The job description also says immigration judges are required to exercise "independent judgment" in final decisions, language now under intense scrutiny from former judges and immigration advocates who say the firings have sent the opposite message.

The shake-up began early in Trump's second term. The Associated Press reported in 2025 that the administration fired 20 immigration judges without explanation, including judges who had not yet been sworn in and assistant chief immigration judges. At the time, immigration courts were already facing more than 3.7 million pending cases, according to Syracuse University's Transactional Records Access Clearinghouse.

Since then, the purge has widened. Reuters reported in March that the Justice Department had hired 42 new immigration judges, many with backgrounds in immigration enforcement and prosecution, to serve in courts across 17 states. The appointments followed the removal, resignation, or retirement of more than 100 judges since January 2025.

The DOJ has defended the hiring drive as an effort to reduce the court backlog. Attorney General Pam Bondi said in a March statement that the 42 new judges would help deliver on the department's goal of reducing pending cases and that immigration judges under Trump would decide cases "based on the law not politics."

Former immigration judges argue the opposite is happening.

Jeremiah Johnson, a former San Francisco immigration judge appointed during Trump's first term, told PBS NewsHour he was fired in November with no explanation after eight years on the bench. Johnson said judges were given less time to make life-altering decisions as their dockets expanded.

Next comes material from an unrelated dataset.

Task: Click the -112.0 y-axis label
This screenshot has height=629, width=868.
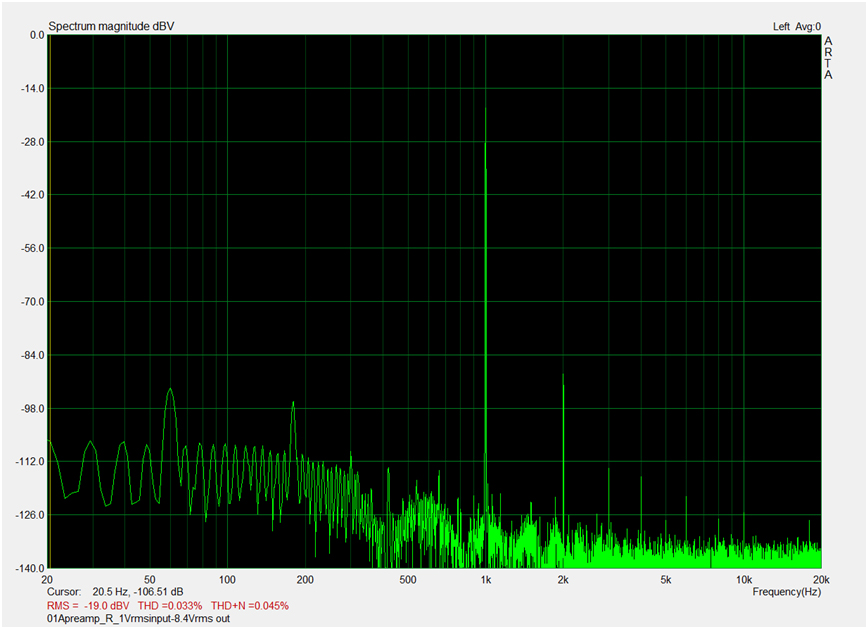Action: 28,462
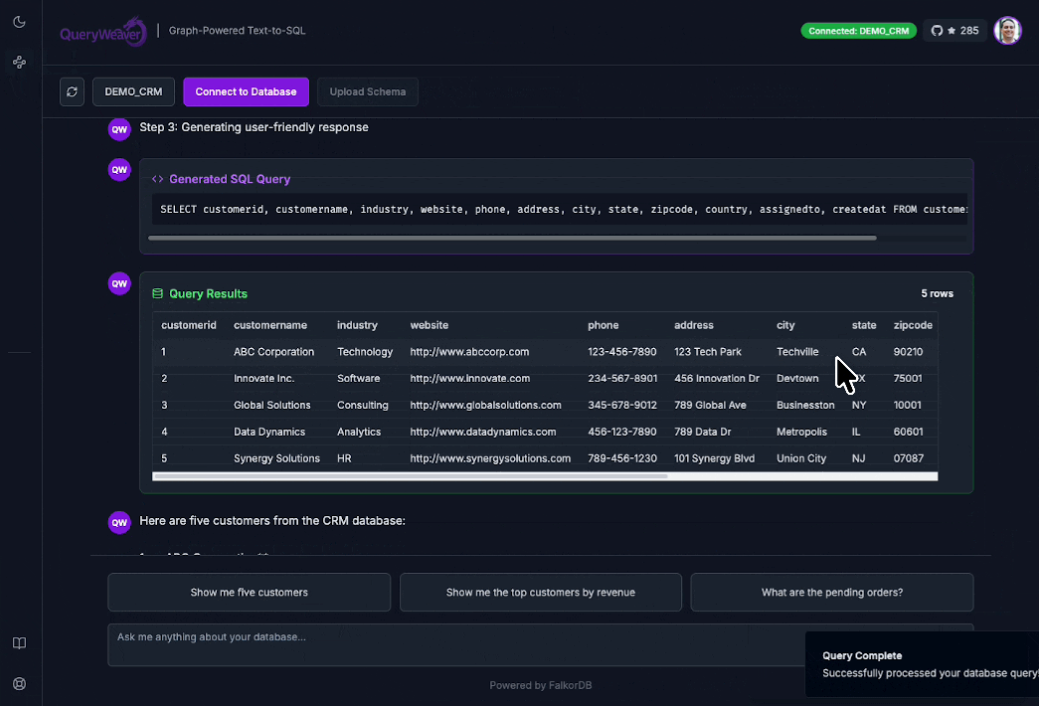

"What you saw were, judges were given little time to make those important decisions," Johnson said. "You saw an increase in cases. You saw pressure to decide cases. Dockets ballooned."

Johnson said he had been hearing three individual cases a day before additional detained cases were added to his docket, doubling his daily load to six. "The stakes couldn't be higher," he said, describing asylum seekers who claimed they faced murder, rape or harm if returned to their home countries.

Bloomberg Law reported that DOJ is also advancing a plan to detail up to 600 military lawyers to serve stints as immigration judges. The outlet quoted DOJ spokesperson Natalie Baldassarre saying EOIR plans to bring in a new class of judges at least every quarter and is "re-committed to following the law and fulfilling its core adjudicatory mission."

But critics say the immigration court system is especially vulnerable because immigration judges are not part of an independent judiciary. They are DOJ employees, meaning they ultimately answer to the attorney general. Former DOJ officials and immigration advocates have long called for Congress to move the courts outside the Justice Department to protect them from political pressure.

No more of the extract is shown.